I think most of the digs on production boats come from two areas. First, those who can afford custom boats. Hey, they have to justify all of the money
they just spent. Second, from armchair sailors who want to tell you what the "perfect" boat is and it's not one you can afford. That way they can stay armchair sailors don't have to worry about getting out there. If you actually get out "there" you will see a lot of production boats of all shapes, sizes and conditions.
Hunters do seem to get a little more beat up than others. But you can hear plenty of people doing the same to Catalinas and Bendy-toys
. IMO, Hunters get bashed for taking risks. Hunter has done some things that were just not done on boats prior to them trying it.

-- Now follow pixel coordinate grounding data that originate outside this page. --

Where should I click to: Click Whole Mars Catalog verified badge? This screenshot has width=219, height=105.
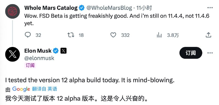pyautogui.click(x=82, y=8)
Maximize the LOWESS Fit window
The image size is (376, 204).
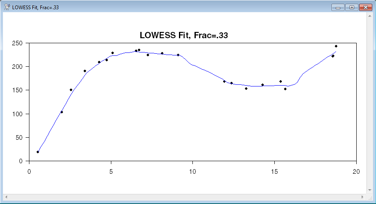tap(351, 7)
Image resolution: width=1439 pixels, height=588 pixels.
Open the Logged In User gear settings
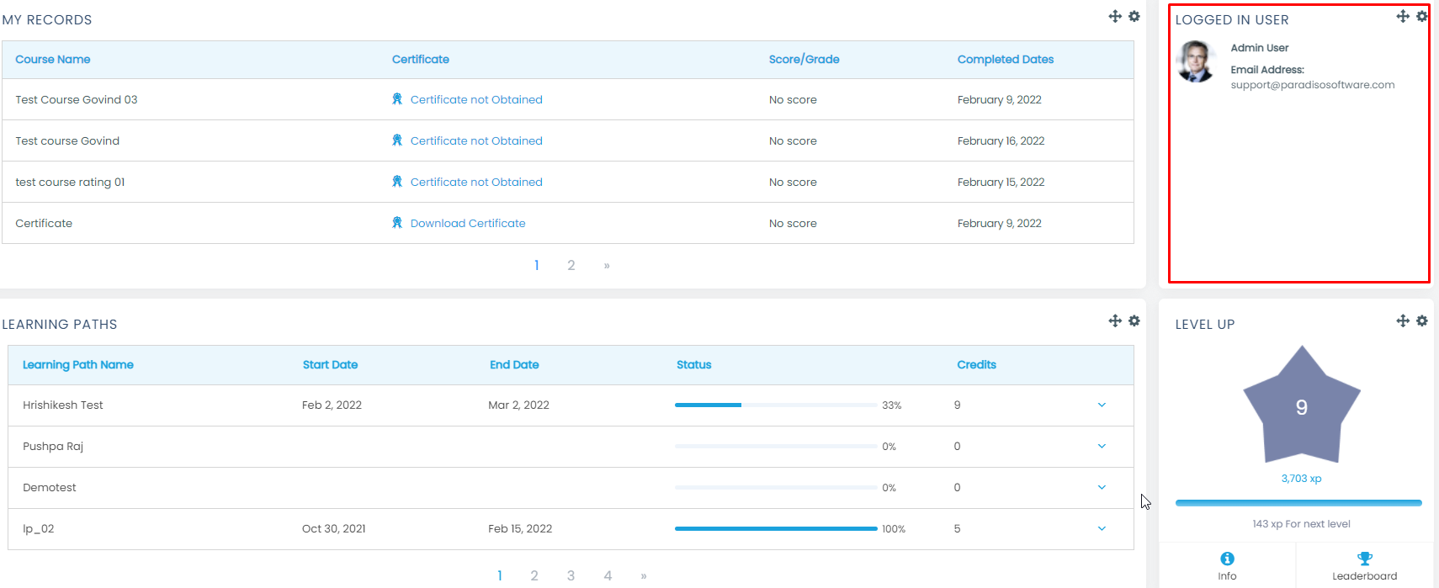(x=1421, y=17)
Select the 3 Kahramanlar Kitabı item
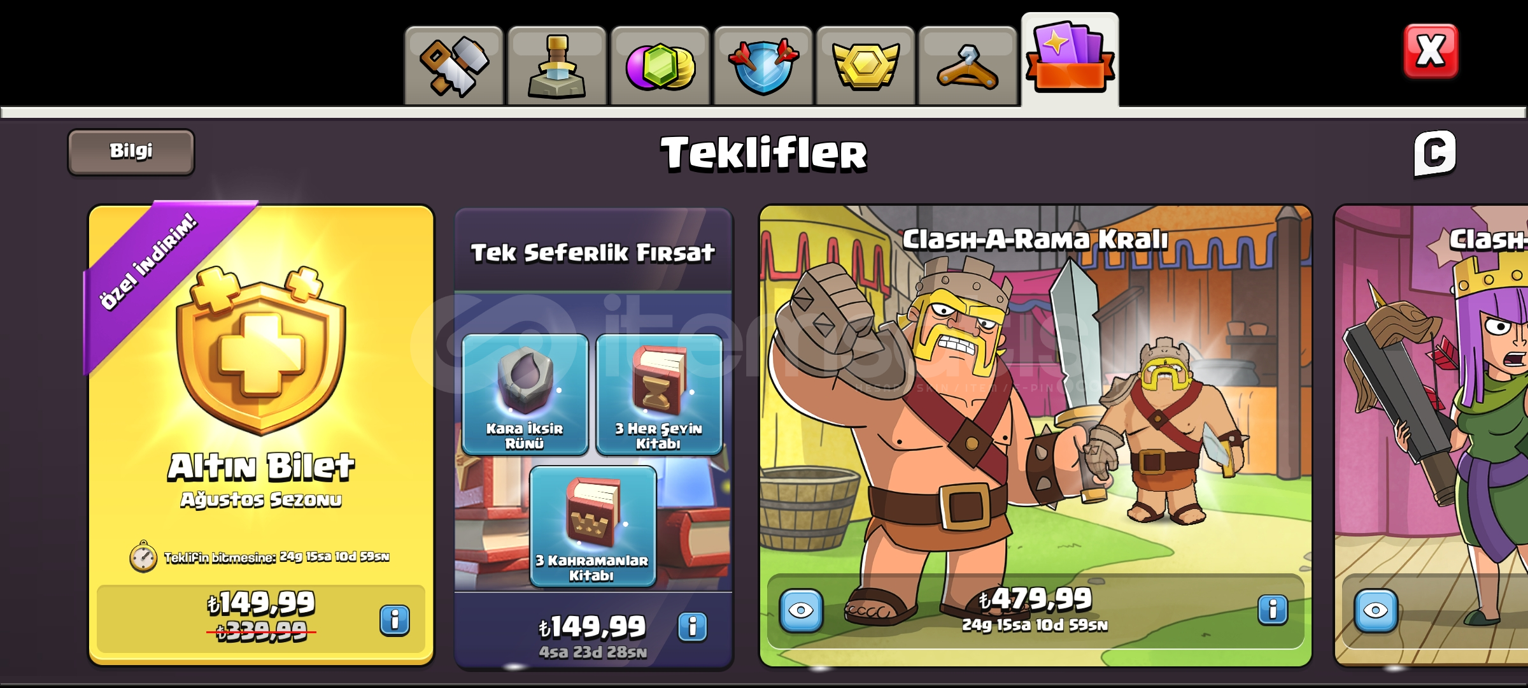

For instance the overhead arch for the mainsail
controls. They first did it with fiberglass. Well, that might not have been the best idea. Some of those boats had issues. They changed to the metal arch and I don't know of any complaints since then. It's a great concept
and they seem to have it down. Hell, even Beneteau
is copying it now.
They also have masts without backstays
. I have heard people continuously bash this. But when you ask them what is their favorite sailing catamaran
, they almost always name a boat that uses the same concept
. When you point that out they don't really know what to say.
One of their other risks is the hull
joint. They roll theirs out while everyone else is rolling in or overlapping. Personally, I don't like it. Seems to be to exposed to me. But I know plenty of people sailing them that are happy with it.
I would sail in any of the production boats. And I would venture offshore
based on my opinion of that particular boat, not a general class of them.